¿Quién lo tradujo? es una pregunta más interesante que curiosa porque pensar y preguntar por la persona que tradujo un libro es pensar, como decía Edith Grossman, que la traducción es “un puente viviente entre dos reinos de discurso, dos reinos de experiencia y dos grupos de lectores”.
Edith Grossman, la traductora famosa a la que le gustaba escuchar la voz del autor y el sonido de su texto, murió en septiembre. Se llamaba Edith Marion Dorph -le decían Edie-, el Grossman vino con su marido, el músico Norman Grossman con quien vivió desde 1965 hasta 1984, fue madre de dos hijos.
Nació en Filadelfia, su mamá era secretaria, su papá un vendedor de zapatos y ella se descubrió traductora cuando empezó a leer literatura latinoamericana en la escuela secundaria. En aquellos tiempos pensaba que su vocación era otra: ¿el teatro? ¿viajar? ¿aprender idiomas? no lo sabía con certeza, pero definitivamente no se imaginaba una vida buscando la palabra precisa para cada verso de las Soledades de Góngora ni los problemas y misterios con los que se encontró cuando tradujo Cirugía psíquica de extirpación de Macedonio Fernández. Tal vez fue aquel amor adolescente por las palabras, un amor auditivo en comunión revelada, el que impulsó su convicción léxica: “Creo que nadie conoce un libro tanto como su traductor, pasamos noche y día con él, decidiendo lo que ha querido decir y eligiendo los distintos significados de una palabra” y su insistencia para conseguir que su nombre apareciera en la tapa del libro junto al nombre del autor.
Para avivar el fuego de los desaires sufridos a Edith le gustaba decir que los editores creían que el libro pasaba de una lengua a otra gracias al poder de una varita mágica bien entrenada, que se olvidaban de las personas que lo habían hecho posible y que ese olvido era la ligereza ideal a la hora de hacer las cuentas y firmar el cheque. Después de dos años, muchas semanas sin domingos y una fiebre nerviosa por el qué dirán (“cuando empecé no le tenía miedo a Cervantes, un hombre encantador, sino a los cuatrocientos años de estudios e investigación a los que me enfrentaba sin un autor con quien compartir mis dudas”), su traducción de Don Quixote (Harper Collins, 2003) convirtió al ingenioso hidalgo manchego en un best seller del siglo XXI. Su nombre comparte tapa con Cervantes.
Grossman volvía a ser una celebridad literaria sin varita mágica.
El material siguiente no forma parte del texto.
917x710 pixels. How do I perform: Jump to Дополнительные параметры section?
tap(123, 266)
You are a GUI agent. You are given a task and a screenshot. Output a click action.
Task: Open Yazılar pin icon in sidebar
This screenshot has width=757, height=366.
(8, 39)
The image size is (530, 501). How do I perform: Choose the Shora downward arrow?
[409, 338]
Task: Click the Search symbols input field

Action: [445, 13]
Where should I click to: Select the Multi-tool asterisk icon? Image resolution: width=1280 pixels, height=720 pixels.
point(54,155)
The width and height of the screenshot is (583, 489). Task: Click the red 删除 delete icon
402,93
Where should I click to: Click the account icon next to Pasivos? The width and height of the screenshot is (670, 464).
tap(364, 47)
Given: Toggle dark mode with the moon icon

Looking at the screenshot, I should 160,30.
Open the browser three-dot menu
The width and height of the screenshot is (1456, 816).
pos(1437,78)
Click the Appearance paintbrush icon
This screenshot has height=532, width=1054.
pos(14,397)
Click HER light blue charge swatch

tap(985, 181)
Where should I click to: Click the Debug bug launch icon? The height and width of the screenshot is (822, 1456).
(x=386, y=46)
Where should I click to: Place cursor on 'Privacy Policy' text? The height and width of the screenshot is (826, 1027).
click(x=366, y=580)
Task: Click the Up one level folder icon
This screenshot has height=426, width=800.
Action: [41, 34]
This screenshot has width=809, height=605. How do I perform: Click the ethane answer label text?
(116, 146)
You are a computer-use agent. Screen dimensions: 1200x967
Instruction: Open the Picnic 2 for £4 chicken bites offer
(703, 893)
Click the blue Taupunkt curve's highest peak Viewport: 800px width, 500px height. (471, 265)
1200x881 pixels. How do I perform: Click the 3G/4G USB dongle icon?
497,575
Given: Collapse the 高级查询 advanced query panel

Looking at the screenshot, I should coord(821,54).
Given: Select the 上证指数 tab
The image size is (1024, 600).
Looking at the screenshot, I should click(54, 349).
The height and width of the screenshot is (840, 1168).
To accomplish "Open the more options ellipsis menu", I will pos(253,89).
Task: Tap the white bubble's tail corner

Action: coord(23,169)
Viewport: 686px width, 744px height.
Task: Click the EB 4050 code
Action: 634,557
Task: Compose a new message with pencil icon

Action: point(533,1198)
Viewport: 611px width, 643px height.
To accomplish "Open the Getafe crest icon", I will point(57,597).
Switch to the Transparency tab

Ya lo había sido unos años antes gracias a su traducción de El amor en los tiempos del cólera de Gabriel García Márquez (Love in the Time of Cholera, Knopf, 1988). Dicen que el escritor colombiano decía que ella era su voz en inglés, que prefería leer sus libros si estaban traducidos por ella y que muy celoso la llamó por teléfono cuando supo que estaba traduciendo a Cervantes. Con la maestría del contrapunto ella dijo que traducirlo era resolver el más intenso de los crucigramas imposibles. En 2010 escribió Por qué la traducción importa, una biblia para la generación de traductores que aprende de sus dones y buenas mañas mientras comparte con su maestra una cita de William Carlos Williams: “Si hago un trabajo original, bienvenido sea. Pero si puedo decirlo (me refiero a la cuestión de la forma) traduciendo la obra de otros también es valioso ¿Qué diferencia hay?”